Il risultato? Tra dieci anni i chirurghi scarseggeranno. O almeno quelli italiani. “Potrebbe accadere un po’ quello che sta succedendo in alcune parti del mondo, Inghilterra, Stati Uniti, Emirati Arabi e, per motivi diversi, molti paesi dell’Asia e dell’Africa: l’importazione dei ‘bisturi’. Analogamente a quanto è già successo per gli infermieri, in un prossimo futuro potremmo essere obbligati a far venire a lavorare in Italia chirurghi stranieri” ha aggiunto Bellantone.
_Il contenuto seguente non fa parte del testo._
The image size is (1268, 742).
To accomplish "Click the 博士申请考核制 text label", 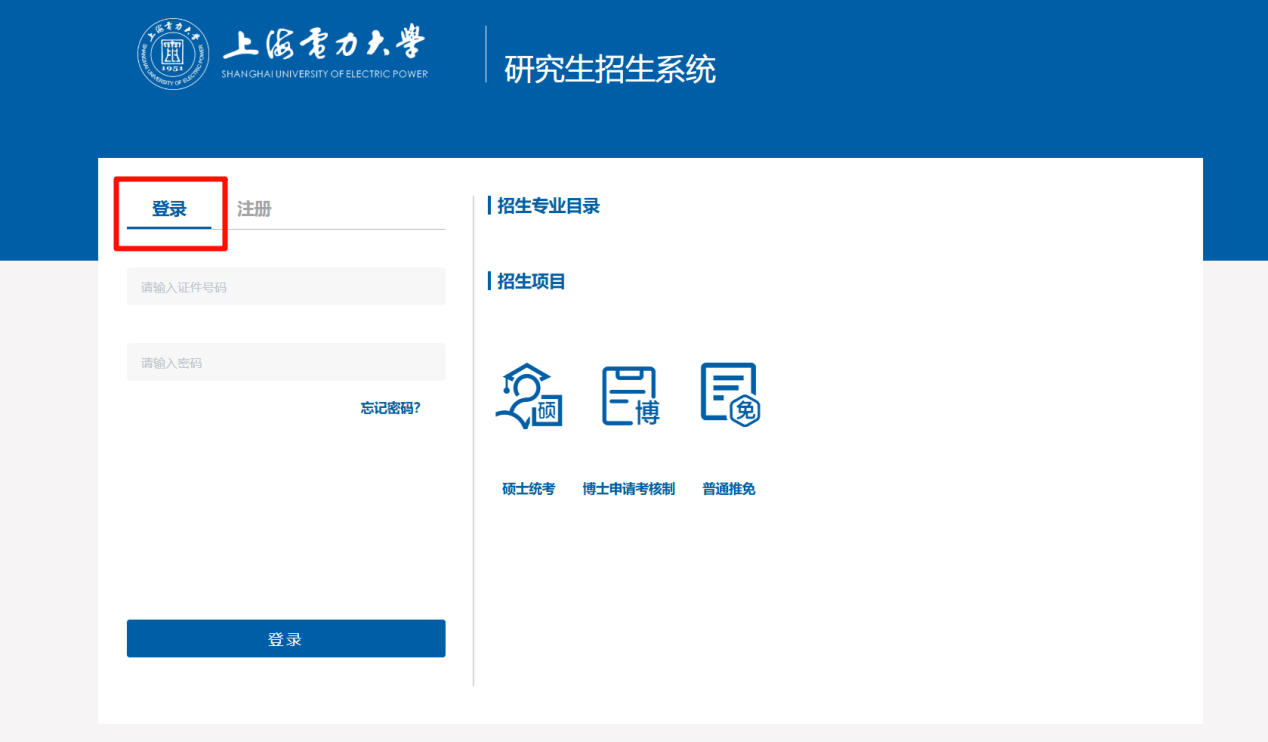I will tap(628, 489).
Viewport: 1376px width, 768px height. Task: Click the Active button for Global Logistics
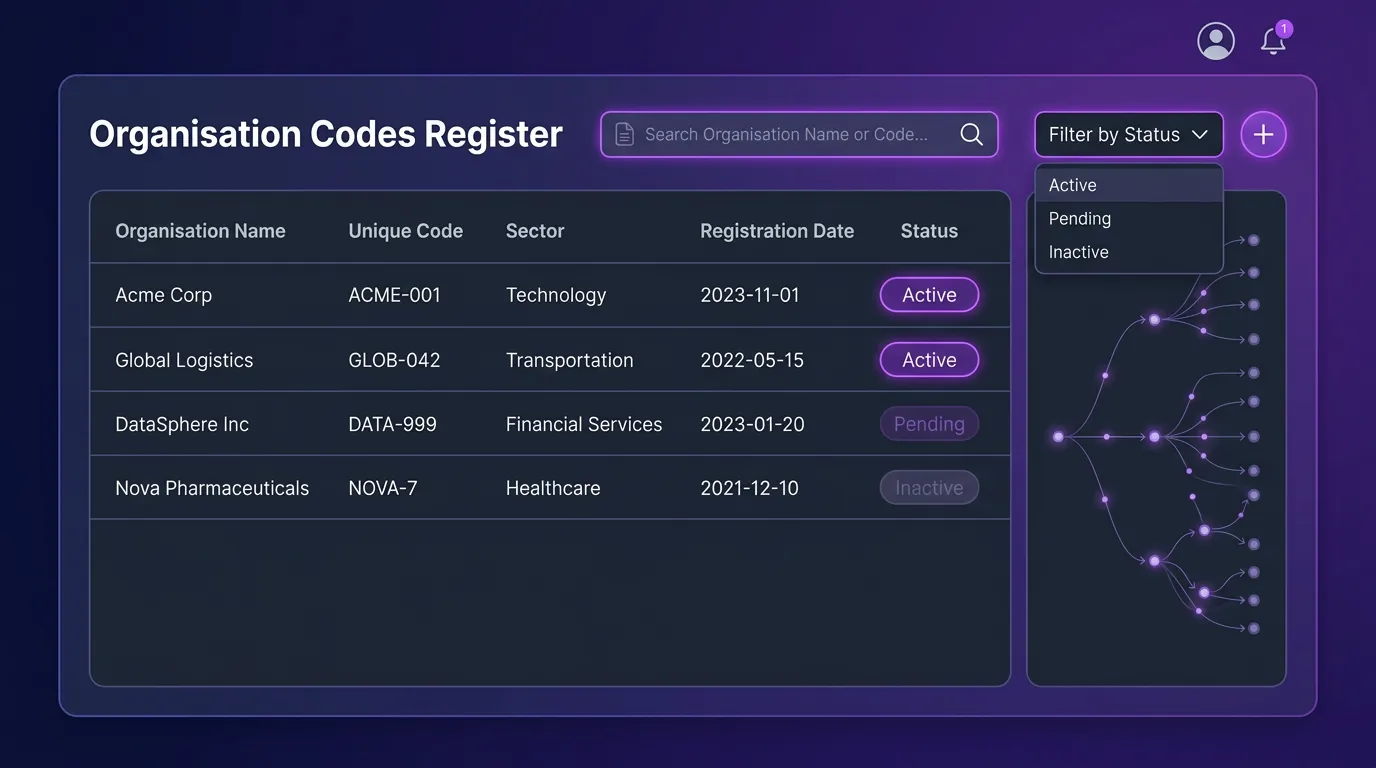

Le cause di questa crisi di vocazione? Disparate. Si va dal lavoro pesante, carriere troppo lunghe (primi inserimenti intorno ai 35-38 anni), riconoscimenti economici a volte mortificanti. Soprattutto incombe su questa specializzazione la “spada di Damocle” dei contenziosi medico-legali. “Non è possibile dare una cifra esatta - spiega De Antona - secondo i dati dell’Ania il numero si aggira intorno alle 30mila denunce l’anno. Sul piano penalistico però i dati dimostrano che dopo 6-7 anni il 90% dei medici viene assolto. Bisogna però ricordare che la gente comune percepisce la qualità della nostra sanità, visto che da un sondaggio che abbiamo commissionato il 90% degli italiani è soddisfatto delle prestazioni ricevute”.
Una cosa è poi certa: il futuro della chirurgia sarà sempre più “rosa”. “Ormai il numero delle specializzande è in crescita e nelle scuole metà degli iscritti sono donne - ha spiegato De Antona - quindi nei prossimi anni aumenterà la percentuale di chirurghi donne, anche se tra le dottoresse sono maggiori gli abbandoni”. I motivi sono tutti da attribuire al fatto che le condizioni di lavoro mal si conciliano con le esigenze della famiglia. Bisognerebbe seguire la soluzione adottata in Svizzera per le anestesiste, ha suggerito Giovanni Battista Grassi, presidente del 112° congresso Sic, che propone alle donne una tipologia di contratto che non prevede i turni di guardia consentendo di conciliare professione e famiglia.
Il Congresso sarà soprattutto l’occasione per fare il punto della chirurgia in Italia: saranno affrontate le tematiche sulle nuove metodologie chirurgiche, dalle più sofisticate tecniche mininvasive, utilizzate ad esempio nella chirurgia bariatrica, alla chirurgia robotica che permette di compiere grandi interventi demolitivi.
E tra le novità figura l’utilizzo delle cellule staminali. “Le ricerche – ha detto Giovanni Battista Grassi – sono ancora in fase sperimentale, ma di sicuro nel futuro le applicazioni saranno moltissime. Quest’anno ci concentreremo sulla possibilità di usare le staminali in oncologia, per sostituire il tessuto tumorale con quello sano, ma si cominciano ad aprire prospettive importanti anche nella chirurgia della mammella e della trachea”.
Però sottolineano i chirurghi della Sic, si discuterà sì di tecnologie, ma mettendo ben in chiaro che “è ancora il medico che comanda il futuro”. Non a caso è questo il titolo scelto per la 112esima edizione del Congresso.